→ Saved entries:
--- --- ---

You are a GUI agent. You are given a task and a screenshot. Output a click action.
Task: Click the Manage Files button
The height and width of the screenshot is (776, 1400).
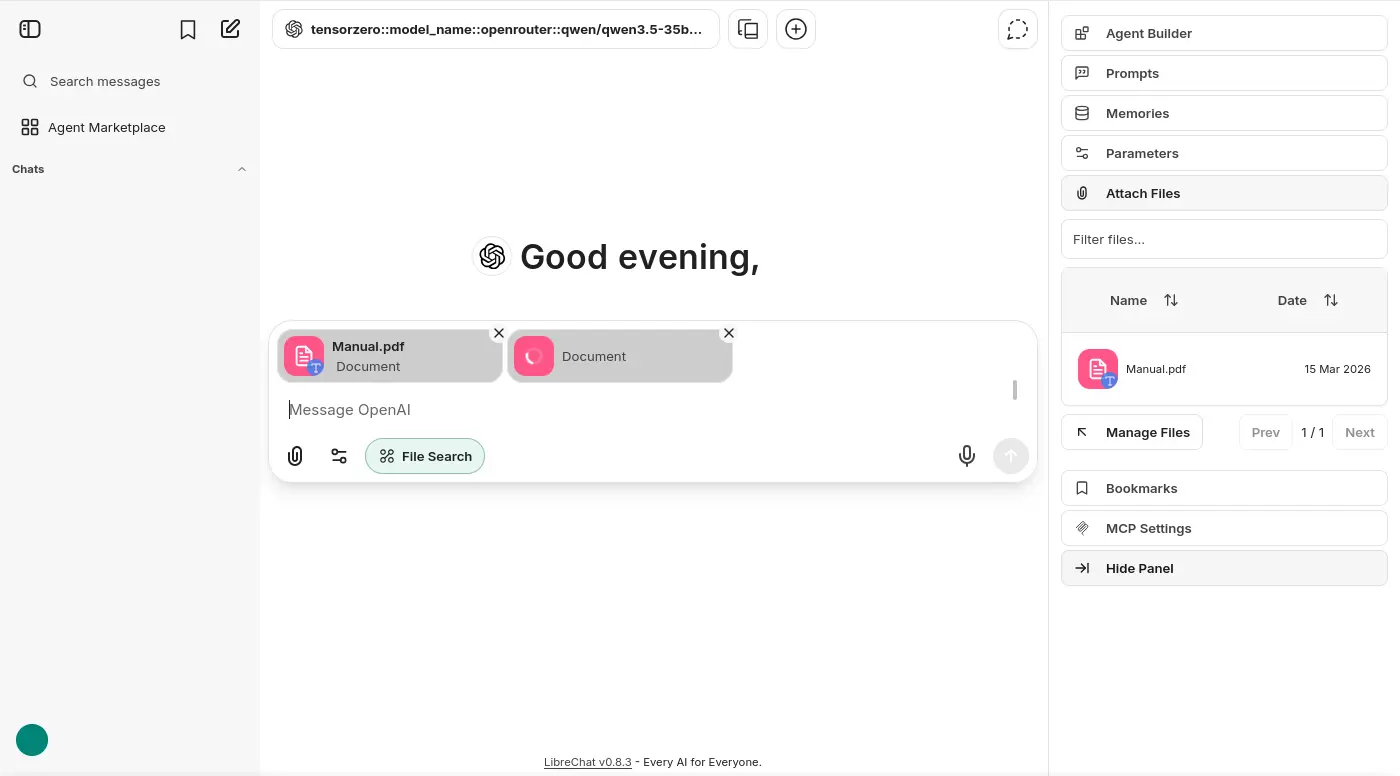[x=1132, y=432]
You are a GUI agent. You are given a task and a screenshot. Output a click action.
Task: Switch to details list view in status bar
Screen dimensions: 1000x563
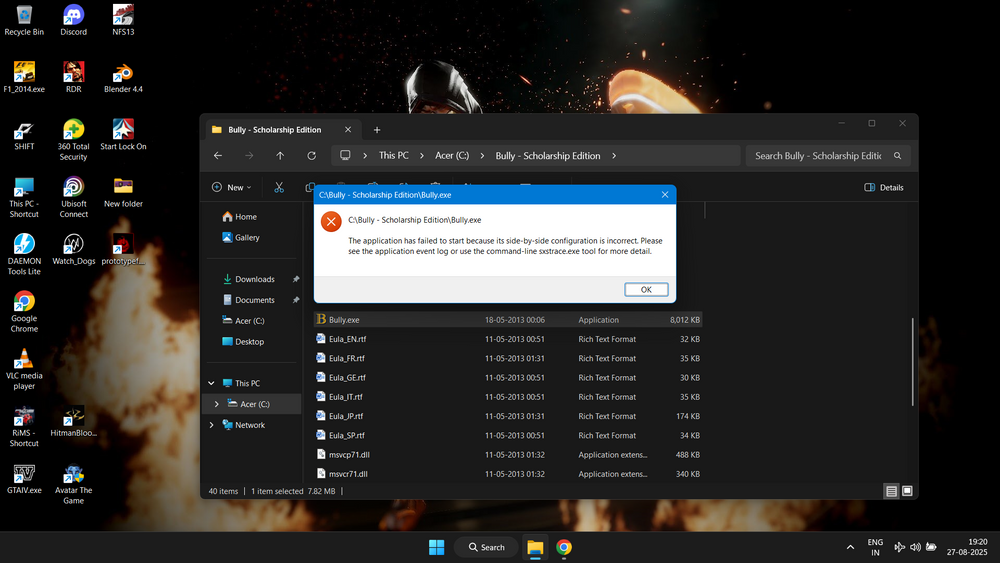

--- --- ---

→ Exercise description: Each record above needs to be copied exactly, with images left out.

→ Your response:
You are a GUI agent. You are given a task and a screenshot. Output a click action.
Task: Click the Manage Files button
The height and width of the screenshot is (776, 1400).
[x=1132, y=432]
You are a GUI agent. You are given a task and a screenshot. Output a click action.
Task: Switch to details list view in status bar
Screen dimensions: 1000x563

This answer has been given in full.